* _DOCUMENT EXCERPT_:
Wednesday, April 2, 2014

Waiting for Godot Review


I had the great pleasure of attending my first Broadway play last week. It was Ian McKellen and Patrick Stewart in Waiting for Godot, which commanded the sort of cast I’m told you don’t usually get even in New York City. Thanks so much to Ross Dillon and Max Cantor for having me along with them, I, some Philistine who wasn’t sure Broadway was even a real place. It turns out is a place, like a lot of New York City, that exchanged the sky for glowing billboards, making it a fine place to watch two great actors ask each other if life is really happening.

Vladimir and Estragon.
It was a wonderful production. Shuler Hensley played Pozzo as a hooting Texan, which I’d never imagined and immediately adored. Billy Crudup rounded out the cast and completely nailed the role of Lucky, from his weary swaying to that impossible monologue on everything and nothing. There came a point when, as an exhausted Pozzo prepares to leave, Lucky took on a knowing expression and caressed his chin in a way I can scarcely believe they got to work on stage, with Crudup blocking so much of our view and facing away, and yet sharing his expression with a crowd behind him. That’s the level of craft the foursome brought to the play.

* _GIVEN INFORMATION_:

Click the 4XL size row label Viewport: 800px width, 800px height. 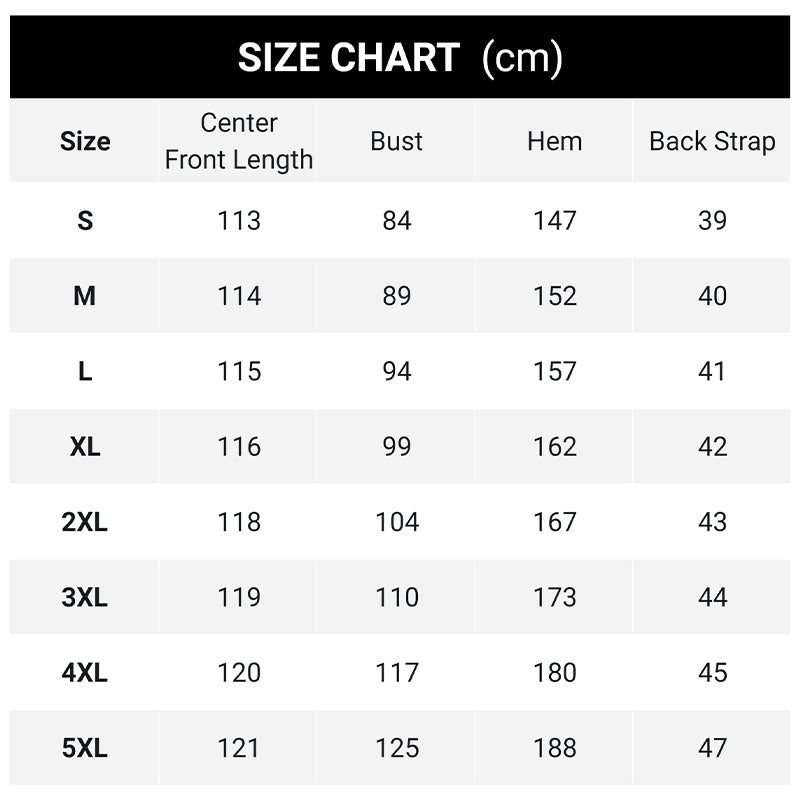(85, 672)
--
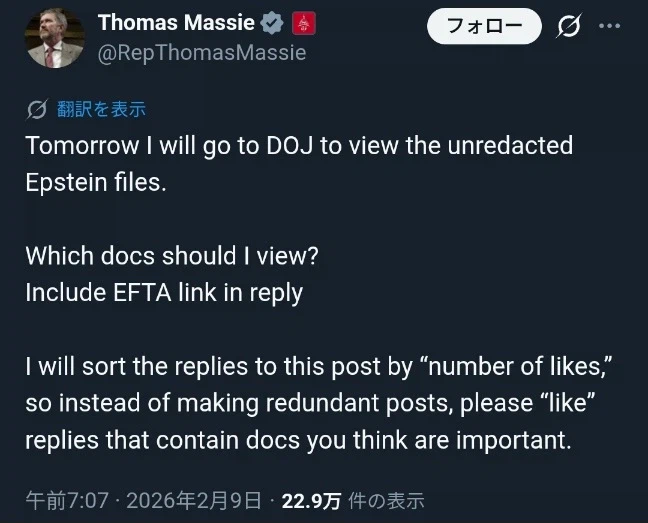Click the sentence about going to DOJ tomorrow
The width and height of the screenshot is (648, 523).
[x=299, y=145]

* _LIST OF TASKS_:
a – Reproduce word for word the part of the Waiting for Godot review from "I had the great" to "Vladimir and Estragon.".
b – Extend the Waiting for Godot review beyond its final sentence.

* _EXPECTED OUTPUTS_:
a –
I had the great pleasure of attending my first Broadway play last week. It was Ian McKellen and Patrick Stewart in Waiting for Godot, which commanded the sort of cast I’m told you don’t usually get even in New York City. Thanks so much to Ross Dillon and Max Cantor for having me along with them, I, some Philistine who wasn’t sure Broadway was even a real place. It turns out is a place, like a lot of New York City, that exchanged the sky for glowing billboards, making it a fine place to watch two great actors ask each other if life is really happening.

Vladimir and Estragon.

b –
Shame on me for my highlight coming out of the non-superstars, but McKellen and Stewart were as sterling as you’d expect. McKellen is the more versatile performer, and here played Estragon with so many senile and demented notes, all with the weight of immense age, that reminded me keenly of my grandfather’s final years. Even gestural suggestions of senility were perfect for Waiting for Godot, and particularly for Estragon, who has to forget so much of what’s allegedly happened in front of us. It detracts from my reading of the play as raw nonsense, deliberately eschewing its own continuity to make points about post-modernism, and yet it fits to humanize the material. I love when good actors read material differently than I do. Art isn’t worth it if we all agree. Then it becomes Heinz ketchup.

Also, I love Heinz ketchup.


Vladimir and Estragon.

McKellen got me thinking about other interpretations of the work, and inspired a vision that can never be: Waiting for Adventure Time. The cartoon is often absurd, but that’s a credential for this kind of mash-up, and is so often about exactly the kind of baffling logic that, here, Vladimir is infuriated with for not working. On the subway ride out, I pitched it to Ross and Max, with Finn as Vladimir and Jake as Estragon, and likely animated by the same crew. They won’t even have to switch backgrounds. Any number of Adventure Time voice actors would fit Pozzo, while if we’re going to get anyone to do Lucky’s monologue, it’s got to be Lady Rainicorn running it in Korean.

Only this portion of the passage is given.